Ein Fünf-Jahres-Plan mit geplanten Ausgaben von etwa 175 Milliarden Mark sollte den Iran -- 34 Millionen Einwohner, mit 1,6 Millionen Quadratkilometern dreimal so groß wie Frankreich -- mit an die Weltspitze der Industrienationen rücken.
Doch der Preisschock drückte den Ölverbrauch, die Einnahmen erreichten nur 1974 die vorgesehene Höhe von 50 Milliarden. Mangelnde Planung, fehlende Infrastruktur und ein Engpaß an Facharbeitern auf allen Gebieten bremsten den Entwicklungsschwung:
In den Häfen am Persischen Golf dümpelten Frachter bis zu fünf Monate, ehe ihre Ladung gelöscht wurde, auf den Piers und in Grenzzollämtern vergammelten die Güter. Bahn wie Bürokratie waren dem jähen Ansturm nicht gewachsen. Persien mußte nicht nur Zehntausende Lastwagen, sondern auch die dazugehörigen Fahrer importieren -- aus Korea und von den Philippinen.

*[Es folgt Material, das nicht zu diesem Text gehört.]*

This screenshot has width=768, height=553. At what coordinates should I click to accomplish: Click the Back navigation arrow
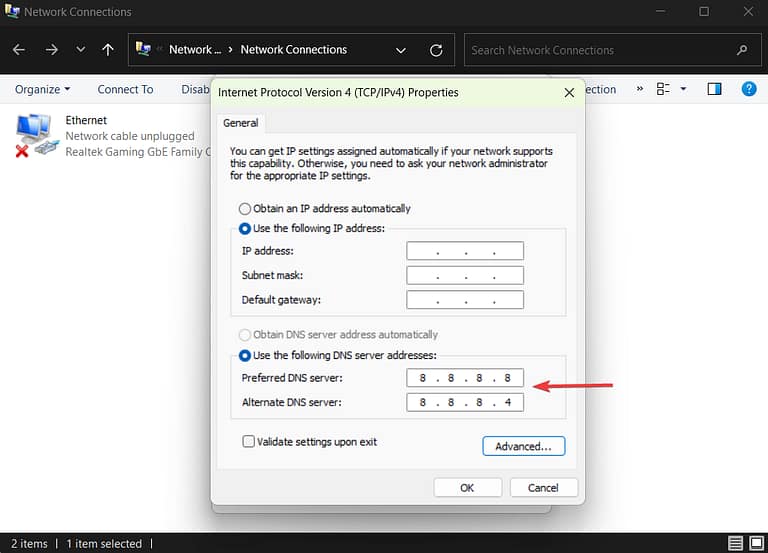(x=20, y=50)
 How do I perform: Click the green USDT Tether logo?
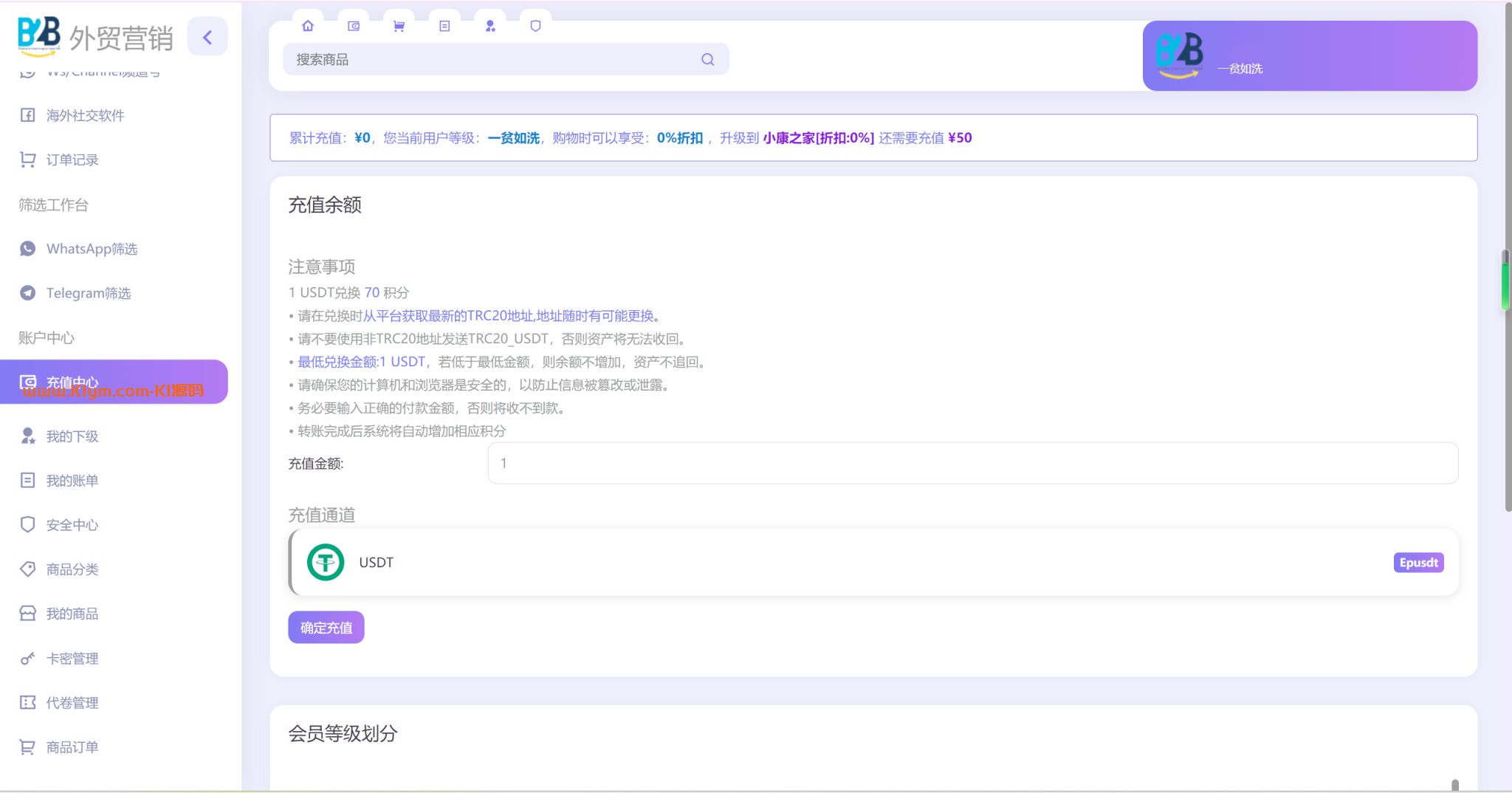[x=326, y=562]
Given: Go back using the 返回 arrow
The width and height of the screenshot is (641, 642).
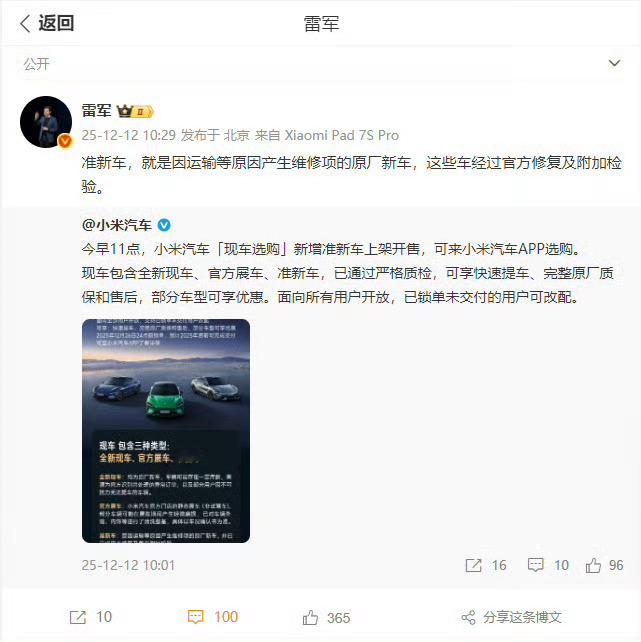Looking at the screenshot, I should point(25,23).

Nach nur einem goldenen Jahr des Überflusses war der Iran gezwungen, wieder Geld im Ausland zu leihen -- in diesem Jahr allein etwa zwölf Milliarden Mark. Der Fünf-Jahres-Plan wurde in seinen wichtigsten Punkten um 15 Prozent zusammengestrichen, seine Laufzeit um bis zu anderthalb Jahre verlängert.
Nicht gekürzt wurden die Militärausgaben: Der Vater des Schah war noch von Briten und Russen 1941 zum Abdanken gezwungen und ins Exil geschickt worden, der Schah selbst war in seinen frühen Regierungsjahren hilfloses Objekt ausländischer Interessen. Deswegen rüstet er seine 200 000-Mann-Armee mit enormem Aufwand zur stärksten Streitmacht Asiens außer der Sowjet-Union hoch.

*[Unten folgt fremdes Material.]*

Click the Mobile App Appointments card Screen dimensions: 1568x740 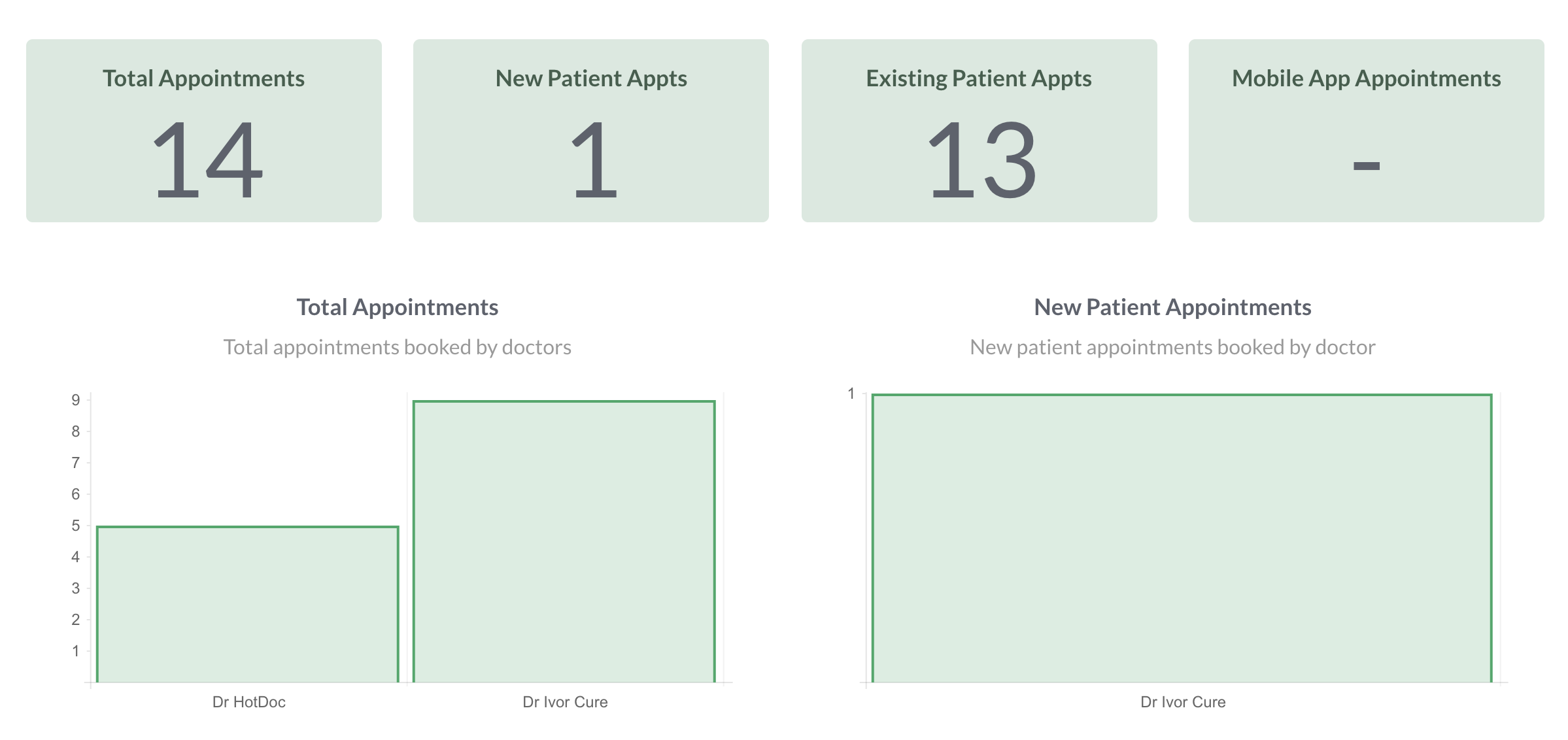click(x=1367, y=131)
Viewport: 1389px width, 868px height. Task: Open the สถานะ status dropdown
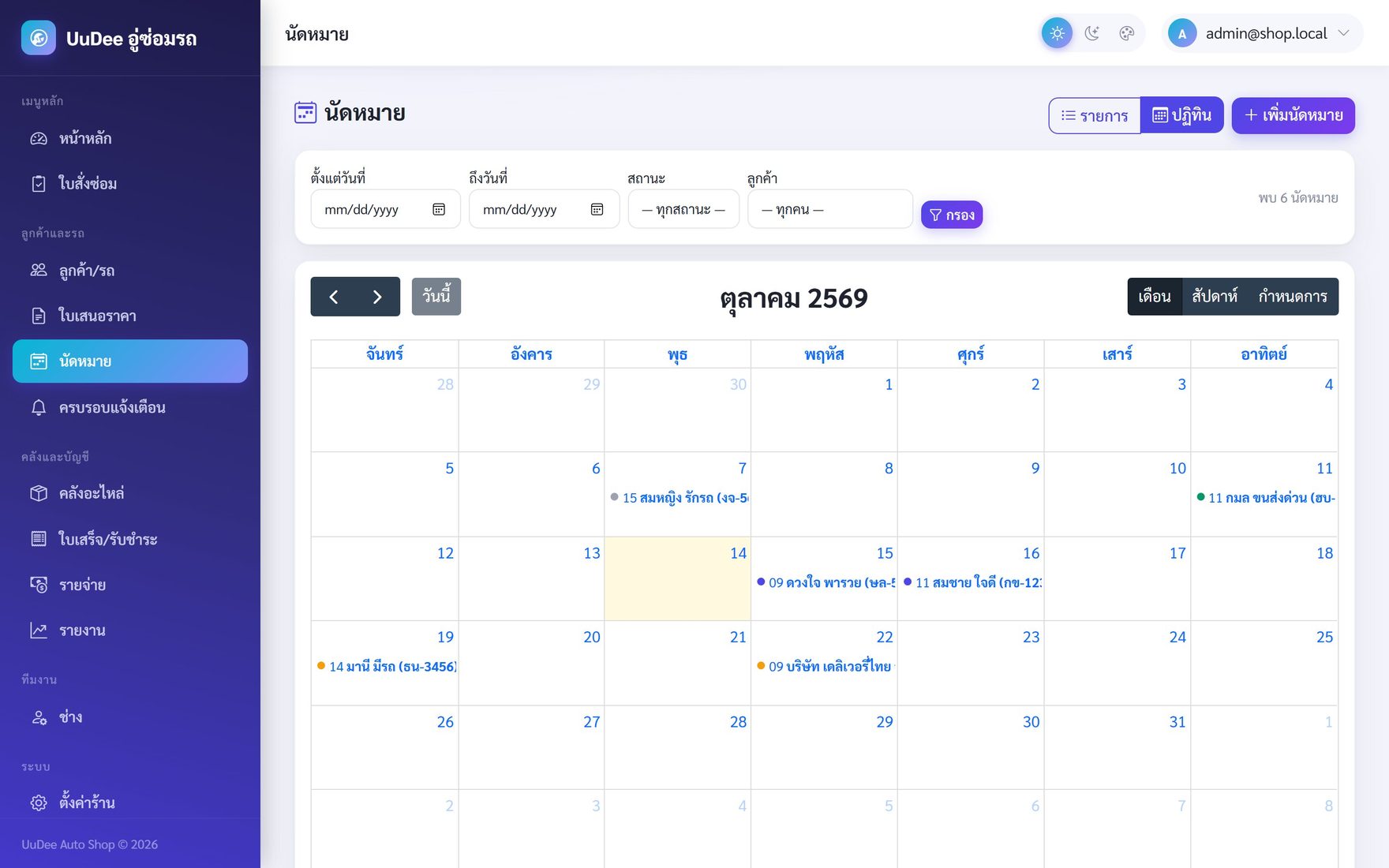(x=683, y=209)
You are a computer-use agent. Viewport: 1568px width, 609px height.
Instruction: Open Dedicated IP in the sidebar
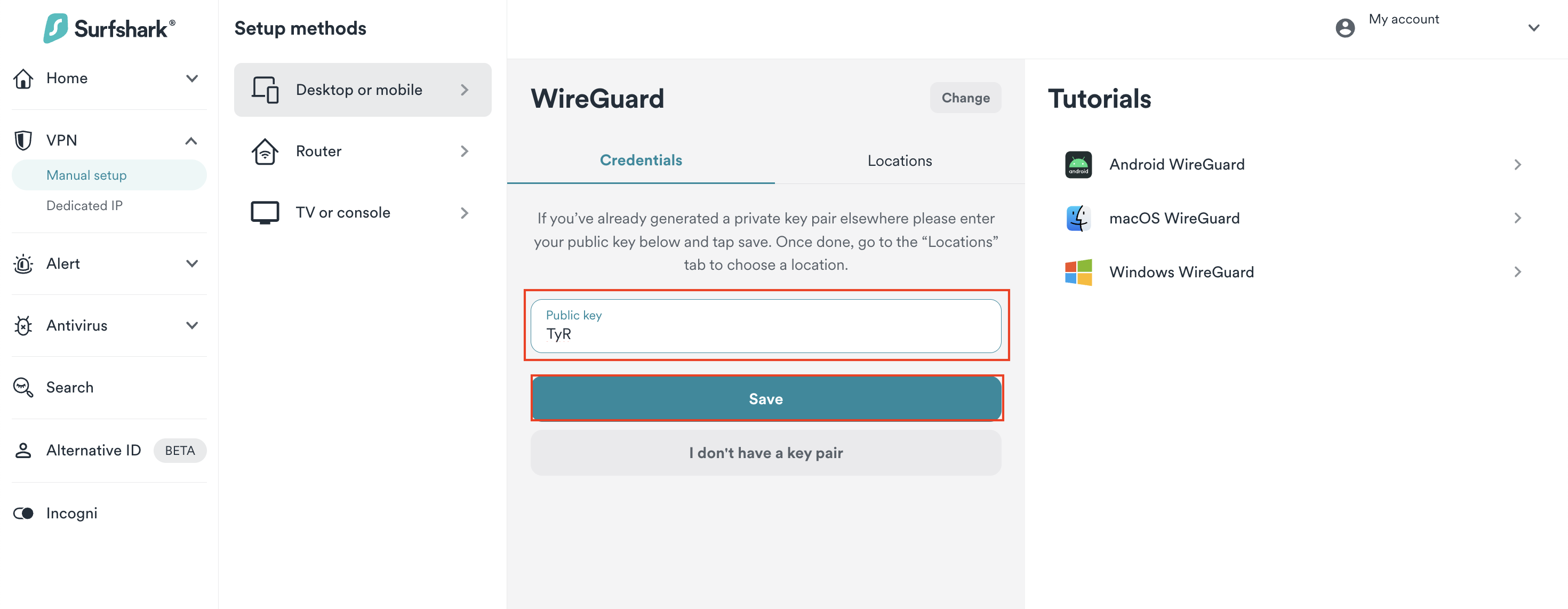pyautogui.click(x=85, y=206)
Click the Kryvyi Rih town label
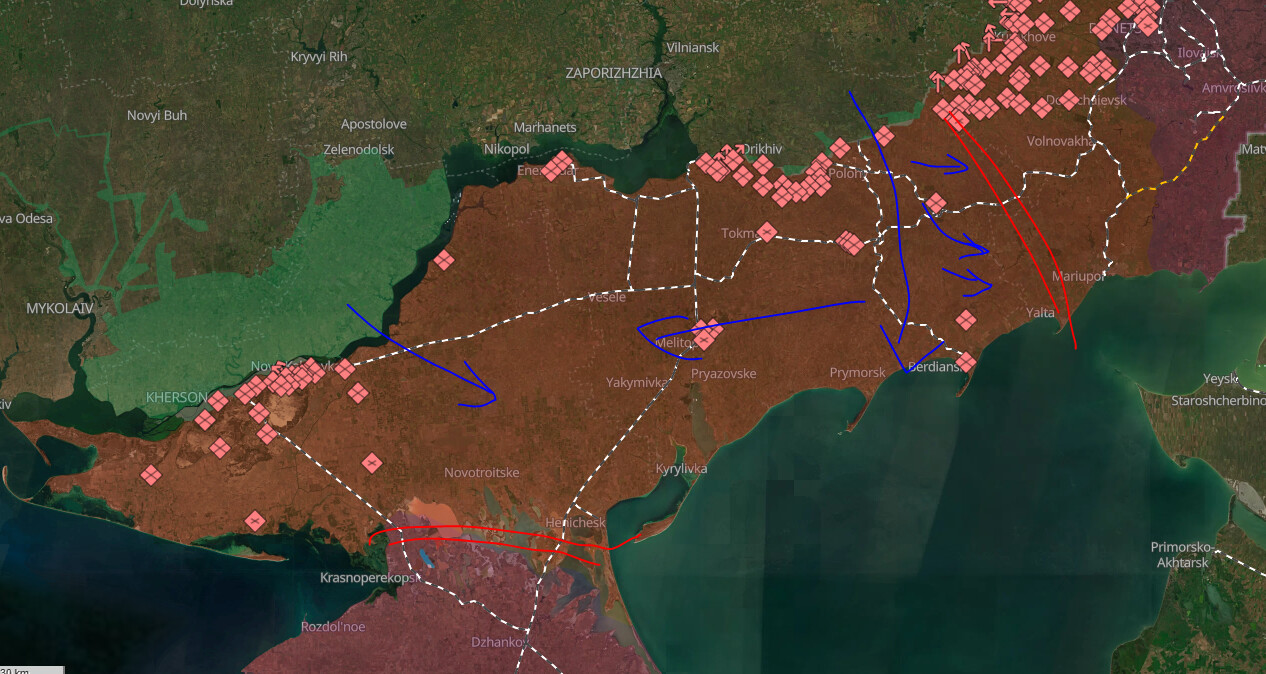The image size is (1266, 674). 318,56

Jahr für Jahr kauft der Iran für 12 bis 20 Milliarden Mark Waffen, vor allem in den USA und England, und gibt dafür ein Drittel seiner Ölerlöse aus. Seine Soldaten bekommen dafür das Modernste, was auf der Welt zu kaufen ist: F-16-Kampfflugzeuge, die zweimal so schnell wie der Schall fliegen und auf die selbst die US-Streitkräfte noch warten müssen, die einzige Luftkissen-Flotte der Welt und mehr Hubschrauber, als die Bundeswehr ihr eigen nennt.
Um dieses Gerät nutzen und warten zu können, braucht der Iran schon jetzt 24 000 Experten und Berater, bis in die 80er Jahre wird dieser Bedarf nach einer Schätzung von »Newsweck« auf 50 000 Ausländer ansteigen -- zusammen mit den anderen Folgekosten der Hochrüstung eine enorme Belastung, die Persiens derzeitige finanzielle Kräfte übersteigt.
Nicht nur deshalb braucht der Schah einen höheren Preis für sein Öl: Die Erdölvorräte des Iran -- etwa ein Zehntel der bekannten Weltreserven -- werden in zwei bis drei Jahrzehnten erschöpft sein. Bis dahin muß das Land, will es auch nur die schon modifizierten Vorstellungen seines Herrschers erfüllen -- den Standard Europas von heute -, eine Industrie aufgebaut haben, deren Produktion das Öl ersetzen kann: Eine gewaltige, kaum lösbare Aufgabe, denn zur Zeit macht Erdöl allein noch 90 Prozent der iranischen Exporte aus.